When I last wrote about my family, I was in the process of moving William Edward Collings, his wife Anne and their two young sons, Zebulon and Spencer, from New Jersey to southwestern Pennsylvania. The majority of actual “facts” I had turned up showed that the two boys were born in New Jersey in 1745 and 1750. The third Collings child, Elizabeth was recorded as born in Pennsylvania in 1752.
It seemed logical to me that since my family had spent a large part of their lives in southwestern Pennsylvania, they must have traveled there sometime between 1750 and 1752.
There were two important facts that I ignored by making that assumption:
- Pennsylvania from east to west is a long state which would take weeks if not months to span, and
- the area of southwestern Pennsylvania where they were headed was not necessarily Pennsylvania in 1752. Virginia was claiming the country around the headwaters of the Ohio River and therefore assuming it was called Pennsylvania at that time was a bit of a mistake. Oops.
I began working these problems out when I also discovered that my family’s ultimate goal, the area around what is today Pittsburgh, PA, was in the bullseye of the French and Indian War, officially dated 1756 to 1763 but fueled by territorial conflicts from the early 1750s. Why would William Edward set out to put his family in such a dangerous location?
A casual, friendly conversation with a co-worker provided some insight. Not realizing what I was starting, I asked my friend about the origin of his unique family name and he said he was of Armenian descent. My blank look triggered much more information. Michael told me that Armenia is the oldest Christian based country in the world, the first state in the world to adopt Christianity as its official religion in the late 3rd or early 4th century AD.
Armenia isn’t a country often mentioned or studied in geography/history class in school, so I went looking for some context. Armenia is located between the Caspian and the Black Seas, south of Russia, north of Iraq and Iran and east of Turkey. According to Wikipedia, during World War I, Armenians living in their ancestral lands in the Ottoman Empire were systematically exterminated during a time called the Armenian Genocide. This genocide was carried out during and after World War I and implemented in two phases—the wholesale killing of the able-bodied male population through massacre and subjection to forced labor, followed by the deportation of women, children, the elderly, and the infirm on death marches leading to the Syrian Desert and resulting in the systematic mass murder and expulsion of 1.5 million ethnic Armenians between 1914 and 1923.
My friend told me that his grandparents seldom talked about their past, so he had little knowledge of how these events affected his family beyond the fact that they did flee the country. Shortly before his grandfather died, Michael did talk with him some about the family history and found that his was a family that was nomadic for several years. They would travel to a seemingly welcoming country, settle, learn the language begin to assimilate, then for one reason or another, move on seeking a better life. His family eventually arrived in the US, settling in Michigan, but Michael says he has a lot of relatives in France and some scattered throughout Europe.

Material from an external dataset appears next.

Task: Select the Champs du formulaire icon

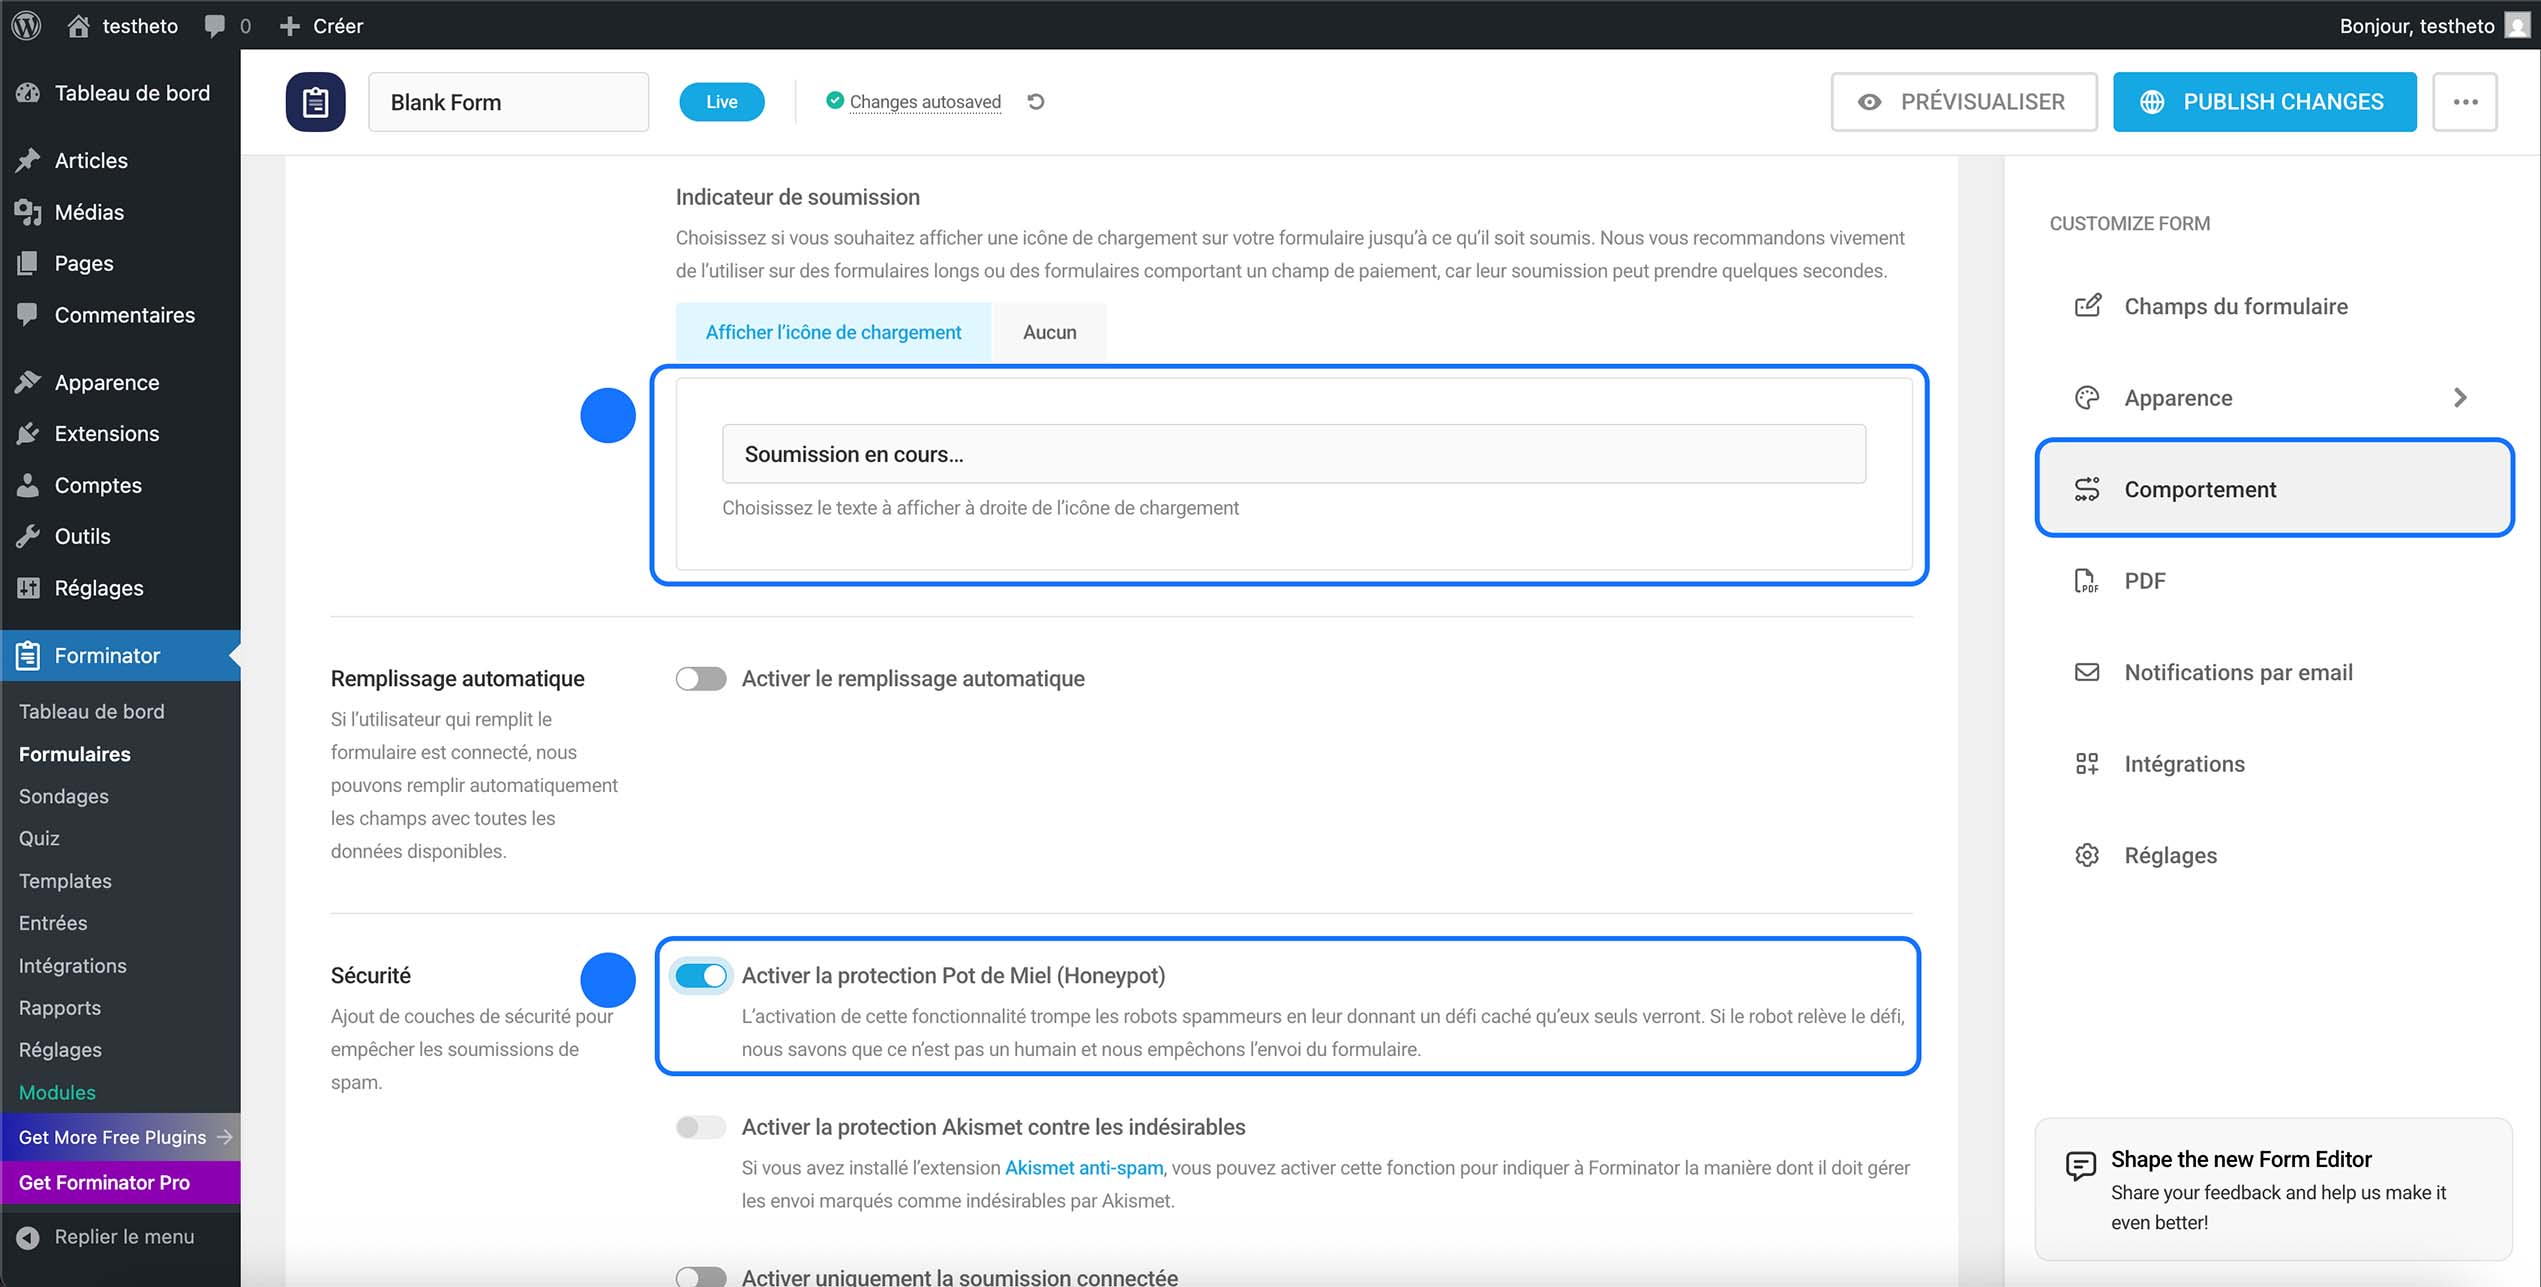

Michael’s story got me thinking about my own family. Their move west didn’t have to be one great journey across the wide expanse of Pennsylvania. They may have moved in several short bursts, constantly seeking the perfect place. The New Jersey they left in the early 1750s was fairly civilized with laws and boundaries and commerce. Western Pennsylvania was wild and new and they may have moved into that wilderness just a few steps at a time, gradually moving on as they sought that perfect place to build a life.
What I do know is they eventually settled in an area of western Pennsylvania in a county called Yohogania County. I have read court records of the area for the 1770s and found familiar names: Isaac Cox, Nicholas Crist, George Crist, Henry Newkirk, Joseph & William Breshers, Paul Froman, and Hogland. This cast of players all continue to show up in future adventures of the Collings family.
In these court records, William Edward’s grown sons Zebulon and Spencer appear to have been landowners at this time in this place because I see them charged with maintaining roadways near their property. They may have been a little rowdy too, as court records show them posting bail and having bail posted for them for various suits (with no details as to what the alleged misdeeds were).
Those old court records, by the way, are full of fun stories and I may share some of them with you at a later date. Just an example to whet your appetite:
- In one the court ordered that “…the Sheriff Imploy a Workman to build a Ducking Stool at the Confluence of the Ohio with the Monongohale and…”
- and another ruled that “On the Motion of Saml’l Semple, It is Ord(ered) that his Mark be recorded a Crop of the right Ear and a Nick in the Edge.” One would hope that this is the recording of a brand or mark to be made on an animal…not on a slave.
William Edward and Ann Collings and their family lived in this area for over 20 years as the states of Virginia and Pennsylvania battled the British in the Revolutionary War and later as they wrangled over ownership of their territories in the west.